» Esercizio scritto a
Secondo la sentenza, con quali guanti la lavoratrice aprì la grossa latta di tonno?

» Pagina
Considerato in diritto
1. I motivi sopra illustrati appaiono manifestamente infondati e, pertanto, il proposto ricorso va dichiarato inammissibile.
2. Incontestate sono due importanti circostanze di fatto: a. che la lavoratrice (aiuto cuoco) ebbe a tagliarsi le mani, riportando le lesioni di cui all'imputazione, mentre era intenta ad aprire una grossa latta di tonno, in quanto eseguì tale operazione con dei normali guanti in lattice; b. che i guanti antitaglio erano stati messi a disposizione collettivamente e non singolarmente.
Il difensore ricorrente deduce violazione di legge e vizio di motivazione su punti specifici ampiamente considerati dalla decisione impugnata, sia in ordine al profilo di garanzia attribuibile al suo assistito,. sia in relazione alla mancata effettività del controllo sull'uso individuale dei DPI da parte dei lavoratori.
Tuttavia le doglianze oggi riproposte tout court erano state già confutate dal giudice del gravame del merito, con una motivazione con la quale il ricorrente in concreto non si confronta e che si palesa priva di aporie logiche e corretta in punto di diritto, sottraendosi, pertanto, alle proposte censure di legittimità.
Correttamente rileva la Corte territoriale che il S.M., nella qualità a lui attribuita di preposto e di titolare di una posizione di garanzia a tutela dell'incolumità dei lavoratori, era responsabile degli infortuni loro occorsi in violazione degli obblighi derivanti da detta posizione di garanzia in quanto titolare dei poteri necessari per impedire l'evento lesivo in concreto verificatosi (così ex multis la richiamata Sez. 4, n. 12251 del 19/06/2014, dep. 2015, De Vecchi e altro, Rv. 263004).
Egli, dunque, era nelle condizioni di gestire la sfera di rischio a lui conferita, intesa come area che designa l'ambito in cui si esplica l'obbligo di governare le situazioni pericolose che conforma l'obbligo del garante.
Ricorda la sentenza impugnata che il teste G. ha riferito in dibattimento che i guanti antitaglio erano presenti nel Centro Cottura di Sesto San Giovanni ma non forniti in modo individuale ai lavoratori bensì collettivo.
La sentenza impugnata avalla chiaramente l'interpretazione difensiva secondo cui l'art. 77 co. 4 lett. d) D.lgs 81/08 prevede in effetti che "qualora le circostanze richiedano l'uso di uno stesso DPI da parte di più persone" i DPI possano essere messi a disposizione in modo collettivo, il che rende il secondo motivo illustrato in premessa manifestamente infondato.

» Dati in ingresso
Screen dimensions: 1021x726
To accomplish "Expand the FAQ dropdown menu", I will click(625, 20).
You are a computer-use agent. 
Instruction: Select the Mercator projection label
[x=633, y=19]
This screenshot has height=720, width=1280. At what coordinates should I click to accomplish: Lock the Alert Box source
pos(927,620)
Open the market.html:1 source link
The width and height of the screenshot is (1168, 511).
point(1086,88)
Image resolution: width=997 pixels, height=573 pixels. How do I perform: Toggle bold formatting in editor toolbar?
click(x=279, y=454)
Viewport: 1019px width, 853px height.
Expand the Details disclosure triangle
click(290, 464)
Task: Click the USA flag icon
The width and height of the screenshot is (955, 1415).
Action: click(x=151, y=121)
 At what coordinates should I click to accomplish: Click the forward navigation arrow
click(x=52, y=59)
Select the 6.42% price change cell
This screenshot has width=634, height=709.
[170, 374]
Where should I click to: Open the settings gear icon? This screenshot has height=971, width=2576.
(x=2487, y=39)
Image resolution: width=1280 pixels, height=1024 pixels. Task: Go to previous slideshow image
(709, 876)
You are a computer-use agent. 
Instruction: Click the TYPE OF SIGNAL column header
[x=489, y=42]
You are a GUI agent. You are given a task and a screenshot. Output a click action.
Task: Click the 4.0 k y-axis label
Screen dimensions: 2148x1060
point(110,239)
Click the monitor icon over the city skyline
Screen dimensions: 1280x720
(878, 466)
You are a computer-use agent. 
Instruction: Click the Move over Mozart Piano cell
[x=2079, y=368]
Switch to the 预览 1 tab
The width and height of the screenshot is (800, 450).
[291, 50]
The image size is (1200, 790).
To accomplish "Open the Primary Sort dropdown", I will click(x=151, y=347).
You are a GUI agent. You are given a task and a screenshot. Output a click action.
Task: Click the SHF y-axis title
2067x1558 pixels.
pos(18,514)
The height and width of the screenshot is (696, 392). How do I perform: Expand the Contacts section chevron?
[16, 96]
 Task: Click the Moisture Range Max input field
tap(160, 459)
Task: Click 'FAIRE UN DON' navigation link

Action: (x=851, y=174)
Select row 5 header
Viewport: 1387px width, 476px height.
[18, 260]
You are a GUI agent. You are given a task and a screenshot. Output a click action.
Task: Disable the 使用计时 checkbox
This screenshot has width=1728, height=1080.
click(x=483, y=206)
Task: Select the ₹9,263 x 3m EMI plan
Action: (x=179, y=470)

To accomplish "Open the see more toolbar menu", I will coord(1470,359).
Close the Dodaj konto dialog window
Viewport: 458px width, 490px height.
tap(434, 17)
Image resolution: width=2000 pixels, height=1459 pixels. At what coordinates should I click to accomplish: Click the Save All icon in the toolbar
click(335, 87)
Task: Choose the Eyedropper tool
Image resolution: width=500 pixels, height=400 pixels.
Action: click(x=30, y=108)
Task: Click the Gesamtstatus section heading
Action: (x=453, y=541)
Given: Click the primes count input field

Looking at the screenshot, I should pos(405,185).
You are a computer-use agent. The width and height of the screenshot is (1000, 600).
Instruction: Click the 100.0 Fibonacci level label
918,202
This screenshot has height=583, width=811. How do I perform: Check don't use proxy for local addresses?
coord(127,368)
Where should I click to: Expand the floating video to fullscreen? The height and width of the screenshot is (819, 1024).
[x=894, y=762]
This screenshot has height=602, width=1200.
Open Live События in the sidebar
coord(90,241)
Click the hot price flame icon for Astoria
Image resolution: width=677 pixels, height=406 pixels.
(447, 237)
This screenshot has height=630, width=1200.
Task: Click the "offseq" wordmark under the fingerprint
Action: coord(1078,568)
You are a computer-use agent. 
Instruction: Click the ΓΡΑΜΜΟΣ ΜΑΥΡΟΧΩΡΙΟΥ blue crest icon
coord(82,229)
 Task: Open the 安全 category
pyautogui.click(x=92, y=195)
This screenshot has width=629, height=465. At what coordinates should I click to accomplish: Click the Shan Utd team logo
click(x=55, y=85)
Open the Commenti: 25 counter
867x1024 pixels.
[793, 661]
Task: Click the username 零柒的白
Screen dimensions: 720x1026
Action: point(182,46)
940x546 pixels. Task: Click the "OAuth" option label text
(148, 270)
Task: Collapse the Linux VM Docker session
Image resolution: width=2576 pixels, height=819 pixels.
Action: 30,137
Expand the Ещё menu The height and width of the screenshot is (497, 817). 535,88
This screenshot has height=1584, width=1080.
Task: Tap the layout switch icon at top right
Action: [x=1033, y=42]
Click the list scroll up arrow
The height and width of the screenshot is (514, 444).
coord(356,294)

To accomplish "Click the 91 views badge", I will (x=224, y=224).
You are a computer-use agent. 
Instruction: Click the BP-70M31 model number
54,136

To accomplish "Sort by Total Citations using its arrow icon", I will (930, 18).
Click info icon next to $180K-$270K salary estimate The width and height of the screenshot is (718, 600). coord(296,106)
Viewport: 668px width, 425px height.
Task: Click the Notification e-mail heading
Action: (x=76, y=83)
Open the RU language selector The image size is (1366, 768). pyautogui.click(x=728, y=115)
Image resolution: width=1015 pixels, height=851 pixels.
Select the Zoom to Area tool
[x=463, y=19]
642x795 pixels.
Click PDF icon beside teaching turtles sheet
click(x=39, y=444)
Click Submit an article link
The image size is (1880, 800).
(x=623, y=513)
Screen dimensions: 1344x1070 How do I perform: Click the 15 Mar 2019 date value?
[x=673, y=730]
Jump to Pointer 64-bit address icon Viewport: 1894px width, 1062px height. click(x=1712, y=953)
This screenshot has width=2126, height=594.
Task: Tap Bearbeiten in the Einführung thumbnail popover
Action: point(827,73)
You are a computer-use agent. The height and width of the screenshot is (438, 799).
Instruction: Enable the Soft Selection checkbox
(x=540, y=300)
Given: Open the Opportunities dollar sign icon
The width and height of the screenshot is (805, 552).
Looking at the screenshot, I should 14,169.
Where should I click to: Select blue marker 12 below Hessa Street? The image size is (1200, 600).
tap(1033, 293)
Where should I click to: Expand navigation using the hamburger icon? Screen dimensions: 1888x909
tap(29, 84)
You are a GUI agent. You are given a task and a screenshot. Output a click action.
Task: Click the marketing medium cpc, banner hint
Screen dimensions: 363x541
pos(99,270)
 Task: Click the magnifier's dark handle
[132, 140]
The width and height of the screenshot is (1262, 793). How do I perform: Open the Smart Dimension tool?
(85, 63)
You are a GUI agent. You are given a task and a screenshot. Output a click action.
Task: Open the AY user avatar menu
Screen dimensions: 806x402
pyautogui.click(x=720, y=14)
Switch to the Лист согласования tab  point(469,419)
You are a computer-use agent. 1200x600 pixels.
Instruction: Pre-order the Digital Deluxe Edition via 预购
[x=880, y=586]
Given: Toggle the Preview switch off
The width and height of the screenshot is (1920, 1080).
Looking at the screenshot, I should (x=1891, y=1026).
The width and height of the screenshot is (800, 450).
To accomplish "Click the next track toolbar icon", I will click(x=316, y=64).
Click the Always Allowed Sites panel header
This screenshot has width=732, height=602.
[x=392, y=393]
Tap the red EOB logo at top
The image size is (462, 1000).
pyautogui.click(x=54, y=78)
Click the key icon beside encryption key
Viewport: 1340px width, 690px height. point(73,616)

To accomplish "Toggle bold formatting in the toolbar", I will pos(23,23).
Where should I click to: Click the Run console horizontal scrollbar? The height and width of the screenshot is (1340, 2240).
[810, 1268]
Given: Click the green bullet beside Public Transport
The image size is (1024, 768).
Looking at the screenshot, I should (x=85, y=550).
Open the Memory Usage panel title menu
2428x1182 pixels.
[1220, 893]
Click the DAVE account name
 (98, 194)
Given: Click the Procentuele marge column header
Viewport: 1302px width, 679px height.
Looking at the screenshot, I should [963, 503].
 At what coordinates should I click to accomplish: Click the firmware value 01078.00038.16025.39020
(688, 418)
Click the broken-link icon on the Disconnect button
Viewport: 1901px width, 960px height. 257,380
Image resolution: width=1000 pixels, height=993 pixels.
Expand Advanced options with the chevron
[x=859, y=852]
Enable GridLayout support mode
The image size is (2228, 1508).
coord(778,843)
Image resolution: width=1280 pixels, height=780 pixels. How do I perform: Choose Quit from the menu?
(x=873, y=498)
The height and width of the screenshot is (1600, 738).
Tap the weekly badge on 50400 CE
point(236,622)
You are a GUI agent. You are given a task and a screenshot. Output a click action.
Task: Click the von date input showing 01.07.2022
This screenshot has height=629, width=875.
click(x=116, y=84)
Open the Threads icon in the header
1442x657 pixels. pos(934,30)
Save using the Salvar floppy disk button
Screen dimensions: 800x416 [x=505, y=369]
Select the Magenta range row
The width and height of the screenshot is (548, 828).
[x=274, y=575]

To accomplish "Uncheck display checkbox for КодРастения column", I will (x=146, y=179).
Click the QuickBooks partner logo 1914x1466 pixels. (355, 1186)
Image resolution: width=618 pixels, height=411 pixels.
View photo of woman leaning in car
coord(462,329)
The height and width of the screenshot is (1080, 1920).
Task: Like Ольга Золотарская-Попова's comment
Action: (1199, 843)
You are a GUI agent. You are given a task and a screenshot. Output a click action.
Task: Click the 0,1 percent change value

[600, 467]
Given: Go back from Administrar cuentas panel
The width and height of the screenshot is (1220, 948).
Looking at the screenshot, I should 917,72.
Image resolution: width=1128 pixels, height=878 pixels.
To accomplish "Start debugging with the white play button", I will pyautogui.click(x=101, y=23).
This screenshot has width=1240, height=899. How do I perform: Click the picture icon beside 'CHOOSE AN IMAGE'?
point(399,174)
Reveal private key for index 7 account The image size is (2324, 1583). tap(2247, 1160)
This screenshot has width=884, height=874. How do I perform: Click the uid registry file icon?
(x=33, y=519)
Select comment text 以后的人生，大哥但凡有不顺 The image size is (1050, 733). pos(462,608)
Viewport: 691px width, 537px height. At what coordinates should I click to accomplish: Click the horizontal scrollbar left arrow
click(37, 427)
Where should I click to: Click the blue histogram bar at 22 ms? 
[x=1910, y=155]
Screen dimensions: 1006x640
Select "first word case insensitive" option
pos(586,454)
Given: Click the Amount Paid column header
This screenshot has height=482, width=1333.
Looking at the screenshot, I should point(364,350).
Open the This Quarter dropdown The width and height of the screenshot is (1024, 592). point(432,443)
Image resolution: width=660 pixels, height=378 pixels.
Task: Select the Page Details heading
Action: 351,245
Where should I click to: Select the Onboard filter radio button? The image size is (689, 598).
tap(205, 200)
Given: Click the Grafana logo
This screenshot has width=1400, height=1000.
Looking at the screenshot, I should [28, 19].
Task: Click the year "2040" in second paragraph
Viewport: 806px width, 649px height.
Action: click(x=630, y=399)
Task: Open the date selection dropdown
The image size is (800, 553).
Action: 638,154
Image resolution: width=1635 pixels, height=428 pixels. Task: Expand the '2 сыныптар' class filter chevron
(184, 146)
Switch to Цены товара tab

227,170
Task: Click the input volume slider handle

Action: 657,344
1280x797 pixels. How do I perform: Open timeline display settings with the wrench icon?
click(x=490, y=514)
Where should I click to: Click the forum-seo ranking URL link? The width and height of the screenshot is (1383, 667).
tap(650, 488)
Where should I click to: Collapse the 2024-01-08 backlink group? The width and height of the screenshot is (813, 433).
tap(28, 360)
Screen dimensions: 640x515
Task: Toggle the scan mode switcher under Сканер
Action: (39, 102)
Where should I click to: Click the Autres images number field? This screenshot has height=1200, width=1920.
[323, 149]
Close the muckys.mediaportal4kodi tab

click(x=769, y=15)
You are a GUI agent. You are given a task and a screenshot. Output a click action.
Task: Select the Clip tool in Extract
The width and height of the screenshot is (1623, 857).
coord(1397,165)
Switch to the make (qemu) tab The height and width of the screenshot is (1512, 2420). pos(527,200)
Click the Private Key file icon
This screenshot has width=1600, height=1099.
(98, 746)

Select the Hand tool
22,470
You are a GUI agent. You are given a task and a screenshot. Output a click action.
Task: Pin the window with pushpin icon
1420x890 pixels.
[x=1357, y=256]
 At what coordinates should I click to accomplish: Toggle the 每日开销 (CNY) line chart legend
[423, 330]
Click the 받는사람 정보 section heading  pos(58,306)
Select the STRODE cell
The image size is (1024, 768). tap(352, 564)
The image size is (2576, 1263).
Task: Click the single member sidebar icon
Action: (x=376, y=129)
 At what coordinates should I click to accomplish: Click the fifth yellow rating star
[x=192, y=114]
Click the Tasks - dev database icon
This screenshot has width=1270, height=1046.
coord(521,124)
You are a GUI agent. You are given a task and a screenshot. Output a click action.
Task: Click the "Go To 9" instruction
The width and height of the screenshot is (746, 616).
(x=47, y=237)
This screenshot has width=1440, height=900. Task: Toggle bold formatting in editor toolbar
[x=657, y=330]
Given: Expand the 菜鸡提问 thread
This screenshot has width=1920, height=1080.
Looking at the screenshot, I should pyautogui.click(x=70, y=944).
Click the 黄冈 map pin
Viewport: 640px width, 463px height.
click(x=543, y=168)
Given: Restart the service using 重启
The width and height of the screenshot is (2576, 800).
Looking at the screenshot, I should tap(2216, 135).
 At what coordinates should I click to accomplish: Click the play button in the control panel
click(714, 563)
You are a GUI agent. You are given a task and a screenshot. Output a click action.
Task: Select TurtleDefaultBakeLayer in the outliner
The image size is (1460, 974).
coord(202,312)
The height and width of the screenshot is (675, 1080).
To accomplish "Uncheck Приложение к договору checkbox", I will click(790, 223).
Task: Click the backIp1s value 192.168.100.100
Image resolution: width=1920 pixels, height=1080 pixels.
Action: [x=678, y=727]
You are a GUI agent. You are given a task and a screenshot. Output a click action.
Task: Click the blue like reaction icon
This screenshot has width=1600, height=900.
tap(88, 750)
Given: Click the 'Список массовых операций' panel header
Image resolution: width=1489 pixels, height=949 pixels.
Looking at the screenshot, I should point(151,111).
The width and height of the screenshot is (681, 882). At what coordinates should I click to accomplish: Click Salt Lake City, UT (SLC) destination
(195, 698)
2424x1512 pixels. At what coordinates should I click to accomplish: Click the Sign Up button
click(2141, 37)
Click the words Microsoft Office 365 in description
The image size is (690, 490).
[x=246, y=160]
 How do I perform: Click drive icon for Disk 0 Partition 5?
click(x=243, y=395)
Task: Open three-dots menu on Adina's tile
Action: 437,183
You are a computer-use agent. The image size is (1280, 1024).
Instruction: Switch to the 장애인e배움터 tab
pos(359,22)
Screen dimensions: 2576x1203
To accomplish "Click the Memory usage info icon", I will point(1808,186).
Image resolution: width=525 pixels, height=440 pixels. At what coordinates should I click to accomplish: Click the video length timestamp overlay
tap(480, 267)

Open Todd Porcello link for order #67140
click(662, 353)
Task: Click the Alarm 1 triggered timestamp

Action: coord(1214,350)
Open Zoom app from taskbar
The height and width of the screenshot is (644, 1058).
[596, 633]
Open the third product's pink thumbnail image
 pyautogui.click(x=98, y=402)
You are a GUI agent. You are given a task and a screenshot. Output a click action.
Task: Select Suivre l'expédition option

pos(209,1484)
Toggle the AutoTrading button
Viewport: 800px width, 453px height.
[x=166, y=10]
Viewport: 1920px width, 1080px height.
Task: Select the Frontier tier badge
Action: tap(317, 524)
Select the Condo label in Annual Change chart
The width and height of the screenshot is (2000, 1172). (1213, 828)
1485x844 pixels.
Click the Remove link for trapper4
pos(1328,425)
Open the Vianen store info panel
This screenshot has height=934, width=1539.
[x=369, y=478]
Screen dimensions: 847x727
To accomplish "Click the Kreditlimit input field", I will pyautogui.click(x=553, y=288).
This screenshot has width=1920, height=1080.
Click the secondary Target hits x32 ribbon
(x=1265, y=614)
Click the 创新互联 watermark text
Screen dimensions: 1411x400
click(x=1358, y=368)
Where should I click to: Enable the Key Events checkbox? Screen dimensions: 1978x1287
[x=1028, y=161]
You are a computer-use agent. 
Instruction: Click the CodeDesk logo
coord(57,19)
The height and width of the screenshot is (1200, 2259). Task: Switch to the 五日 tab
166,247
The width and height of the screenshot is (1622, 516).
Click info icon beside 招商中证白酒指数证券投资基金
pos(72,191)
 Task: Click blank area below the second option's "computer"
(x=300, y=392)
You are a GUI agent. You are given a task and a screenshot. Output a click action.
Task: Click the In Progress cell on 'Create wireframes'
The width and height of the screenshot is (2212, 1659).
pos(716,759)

» Esercizio scritto b
Riscala le righe dei dati che vanno da quella contenente "Task: Click blank" fino all'ultima, entrambe comprese. Riscrivile tutte, richieste incluse, moltiplicando per 0,6 le coordinate delle risposte e arrotondando all'intero, con le metà per eccesso.

» Risposta svolta a
Con dei normali guanti in lattice.

» Risposta svolta b
 Task: Click blank area below the second option's "computer"
(x=180, y=235)
You are a GUI agent. You are given a task and a screenshot. Output a click action.
Task: Click the In Progress cell on 'Create wireframes'
The width and height of the screenshot is (2212, 1659).
pos(430,455)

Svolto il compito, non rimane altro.